When she sees something shocking seem to occur at this perfect oasis of suburban bliss, as the train idles at a regular stop, Rachel, frantic and certain, if a little tipsy, reports it to the police, so beginning a complex waltz of suspicion, betrayal, revelation, and danger.
Elements of Hitchcock, as the dust-jacket blurbs breathlessly proclaim, inform this story. Touches of Patricia Highsmith grace it, too, and not just via the oblique, ironic reference to Strangers On a Train. There is a taint of noir, a stab of the transgressive, and many flavors from gritty real life. Most of all there is narrative, the voices of two women conflicting into a sordid dance macabre. Who is to be believed, the scorned, often drunk ex wife or the bitter new prettier younger interloper? Is it the woman whose only fault is to love, or the calculating, manipulative sociopath smiling as she holds a baby?
Which is which?
Bafflement and fascination in equal measures carry the reader along on a sometimes claustrophobic, sometimes breathless plunge into domestic confusion and suburban melodrama, all presented in a cold, reportorial prose honed by the writer’s work as a journalist.
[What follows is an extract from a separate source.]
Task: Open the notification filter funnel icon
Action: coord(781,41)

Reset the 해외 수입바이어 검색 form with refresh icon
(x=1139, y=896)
It is a book of private depth and public appearances. We delve into character even as we are perhaps misled by events, or the claims put upon them.
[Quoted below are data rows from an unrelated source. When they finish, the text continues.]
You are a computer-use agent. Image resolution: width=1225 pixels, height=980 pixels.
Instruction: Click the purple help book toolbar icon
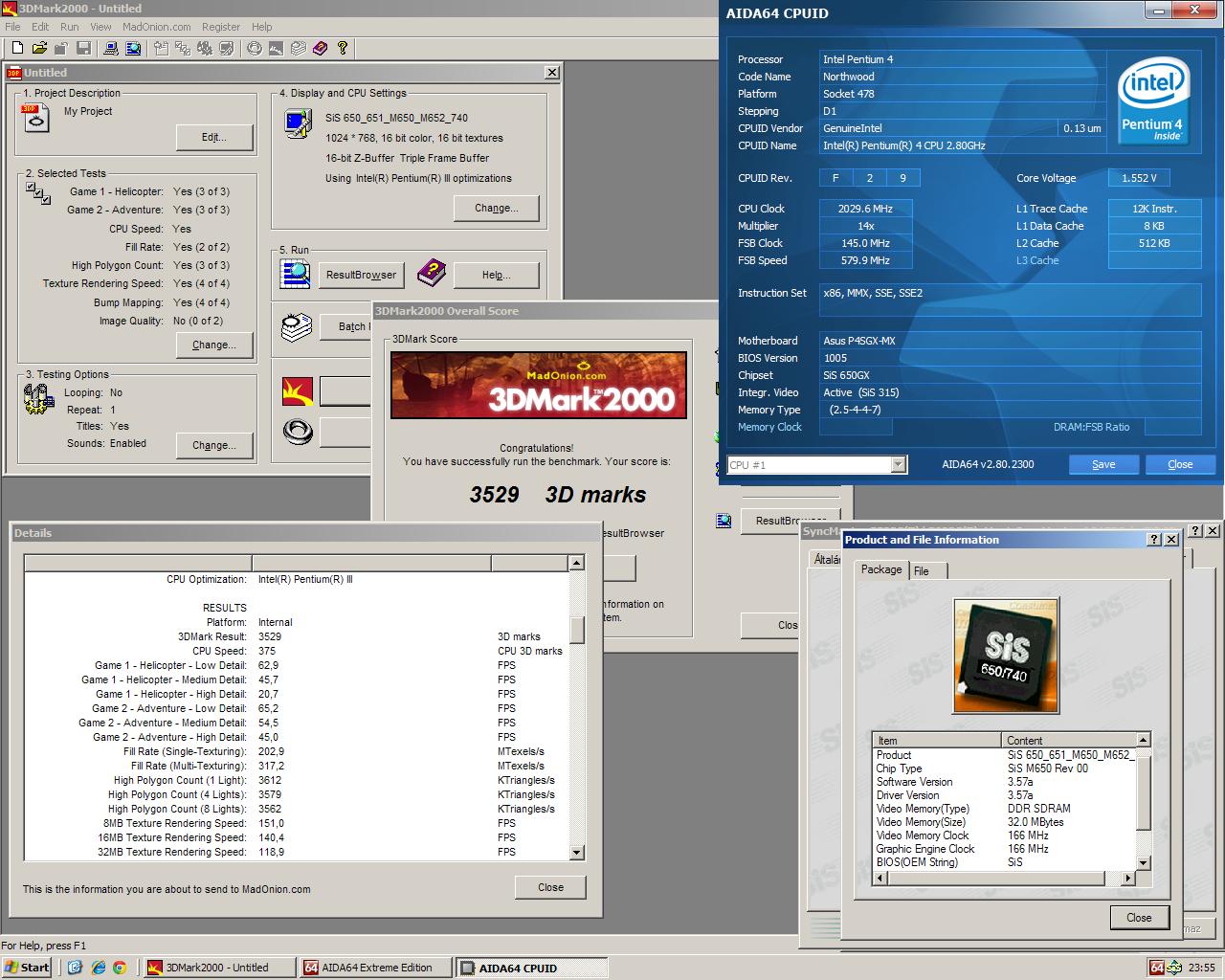coord(320,48)
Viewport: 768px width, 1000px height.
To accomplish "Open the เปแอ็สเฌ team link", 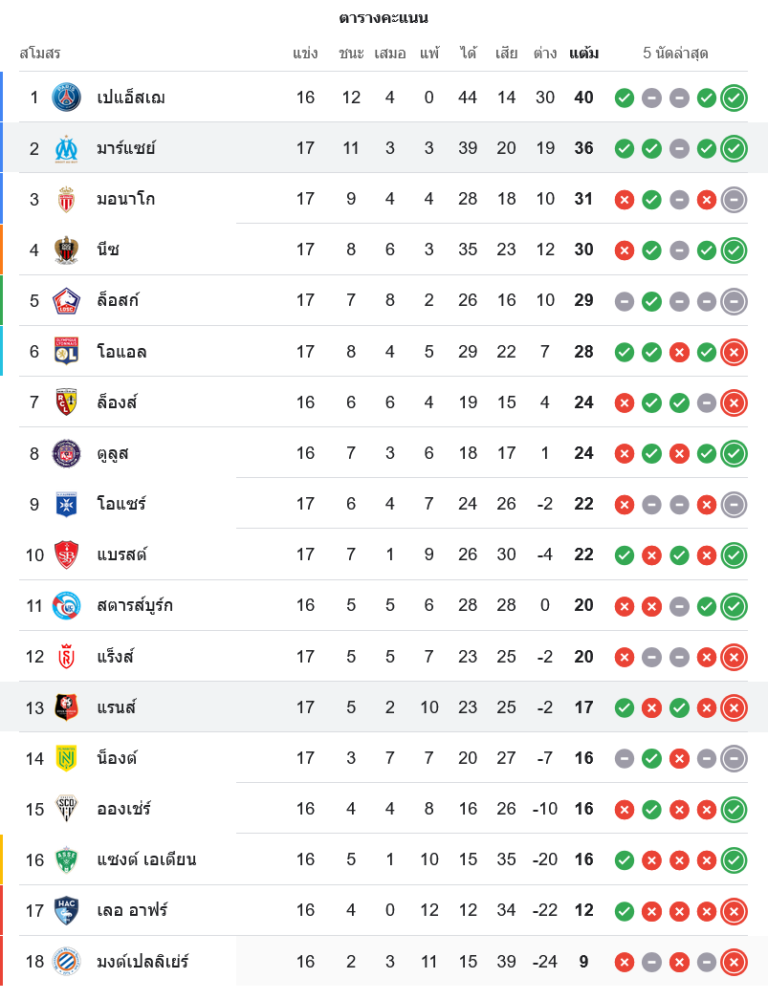I will 131,97.

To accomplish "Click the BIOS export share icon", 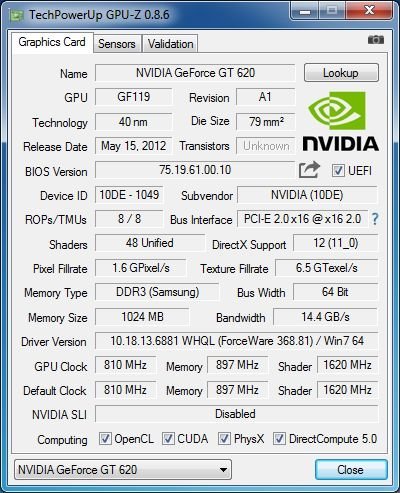I will pos(309,170).
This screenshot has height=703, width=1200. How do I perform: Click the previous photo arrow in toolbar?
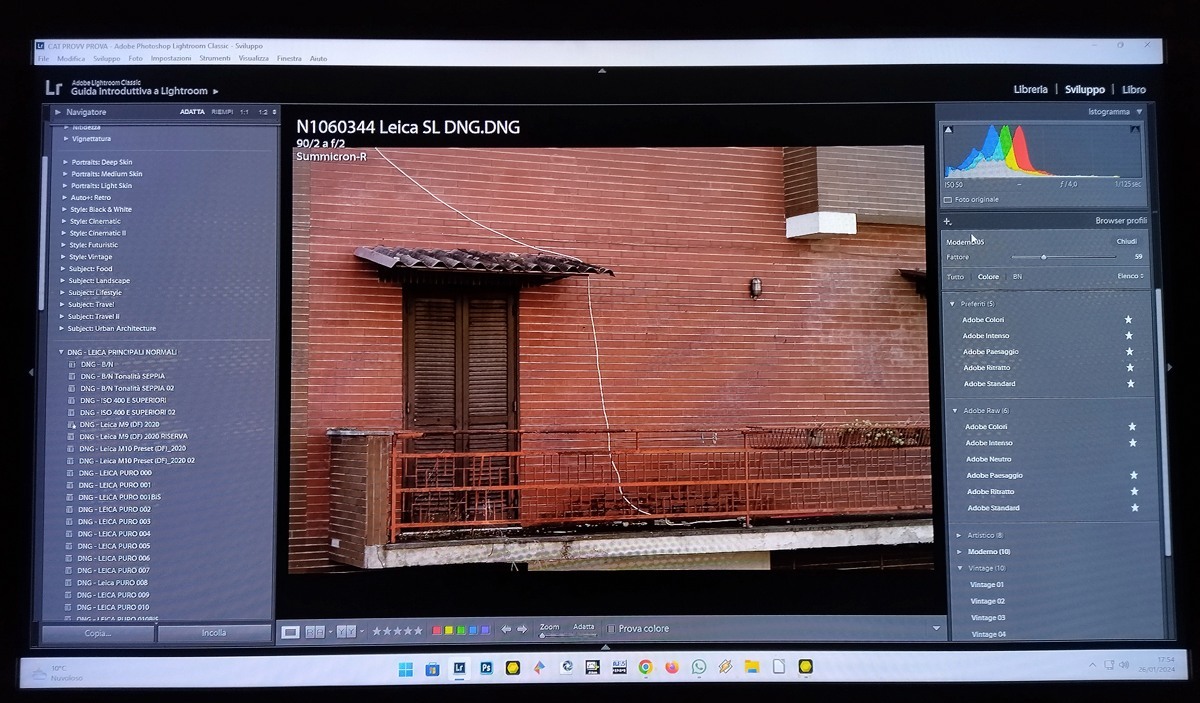pyautogui.click(x=506, y=630)
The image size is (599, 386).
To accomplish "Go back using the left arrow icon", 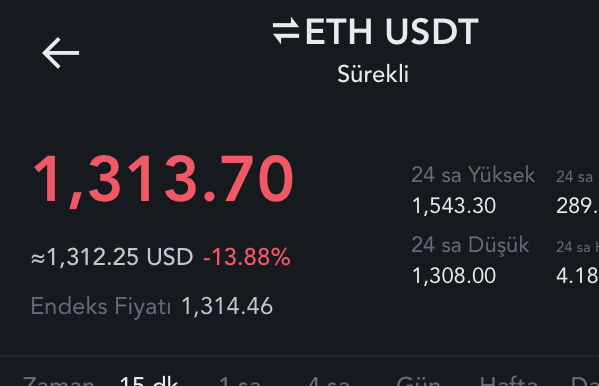I will coord(60,53).
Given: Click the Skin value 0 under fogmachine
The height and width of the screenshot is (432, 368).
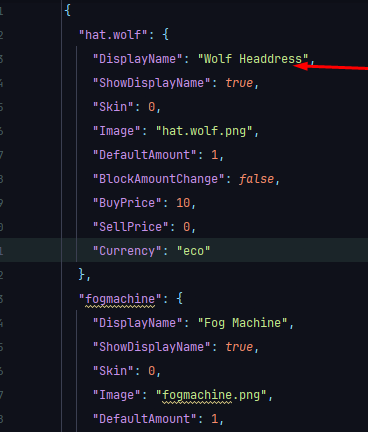Looking at the screenshot, I should pos(152,371).
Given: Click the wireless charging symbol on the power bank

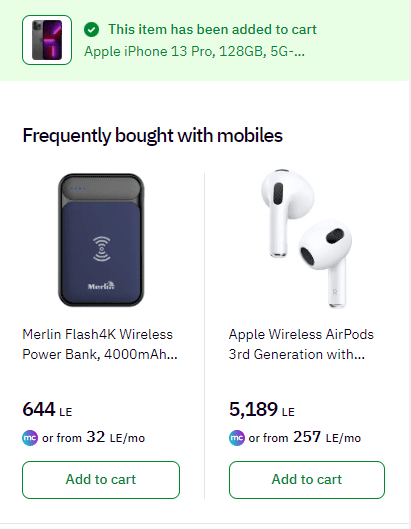Looking at the screenshot, I should (x=102, y=249).
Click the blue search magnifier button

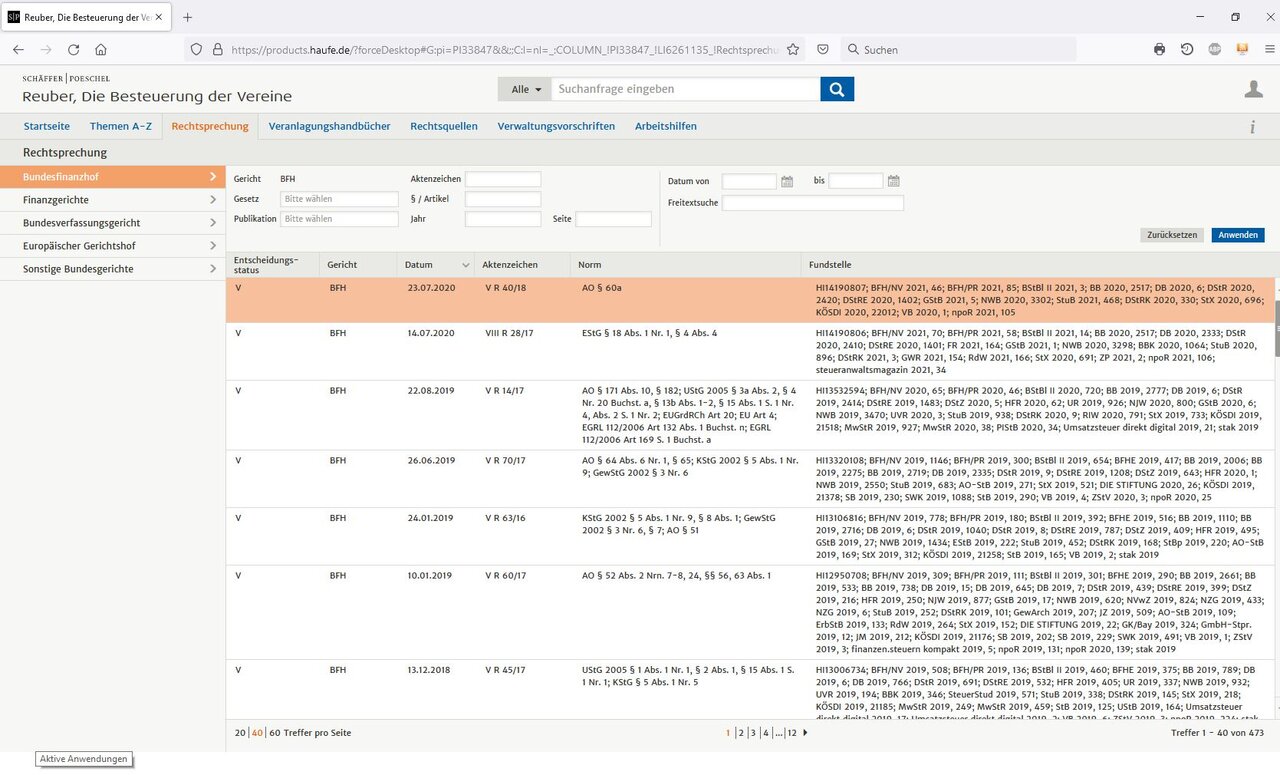(837, 89)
Keeping the reader off-balance while pulling the reader eagerly along is no small feat and Hawkins delivers it with aplomb. Evocative, tactile, sodden, blurry, sharply focused, sly, oblique, ironic, direct, blunt, shockingly forceful, the book wrings amazing changes on the characters and events without once slipping, without once taking a false step into self-parody. On one level not alluded to in the text directly, this is a damning indictment of a certain class and section of society, especially for commuters, suburbanites, and other fellow travelers. On another, it is a personal story of coping, courage, and confession, revealing the kinds of gnarled scars relationships, real and imagined, can deliver.
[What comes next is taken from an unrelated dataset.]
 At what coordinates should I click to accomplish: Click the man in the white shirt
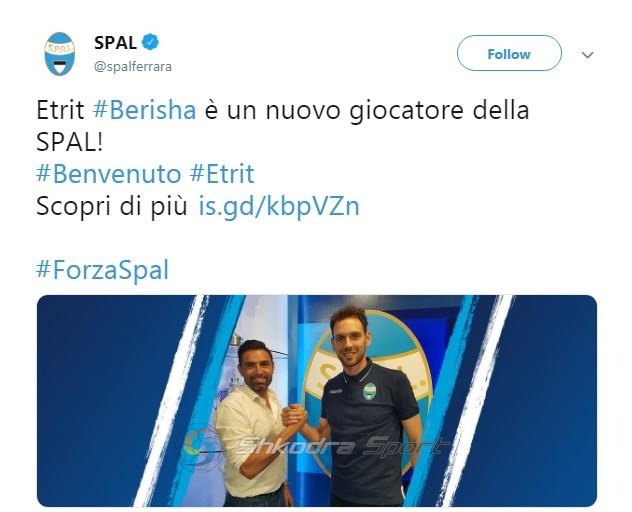252,423
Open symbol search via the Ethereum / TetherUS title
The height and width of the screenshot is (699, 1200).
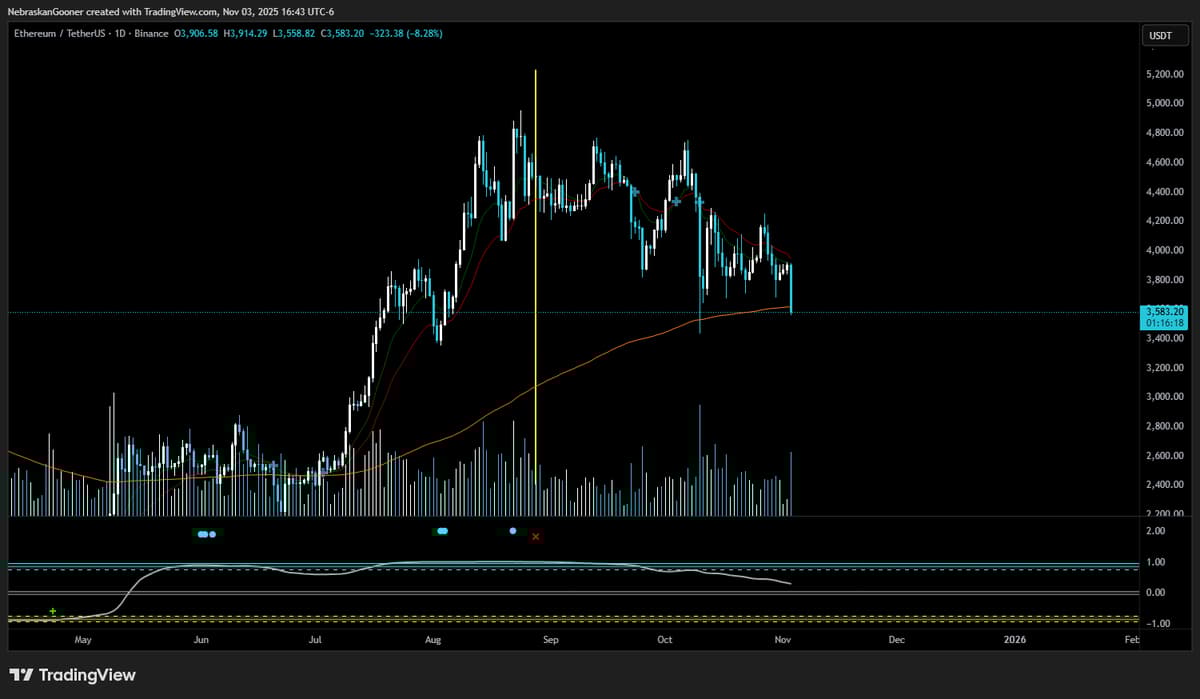[60, 33]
The Girl On the Train is a chiaroscuro of bright surfaces and dark interiors. Appearances and inner lives do not necessarily match, and reading this excellent book reminds us what face value can be worth. Nothing is what it seems, unless it is. Pretending you can tell them apart is the risk we all take every time we meet someone, even those we live with in our own homes.
Subversive would apply as a description of this novel. Compassionate would work, too. Insightful, revealing, and deadly. Memory and envy clash, covetousness and disdain fight, and real, flawed people struggle and are put at great risk.
This book is enthralling in ways we may not wish directly to acknowledge. Suspense and insight balanced on a rail, waiting for the next train. Take it and ride along spellbound.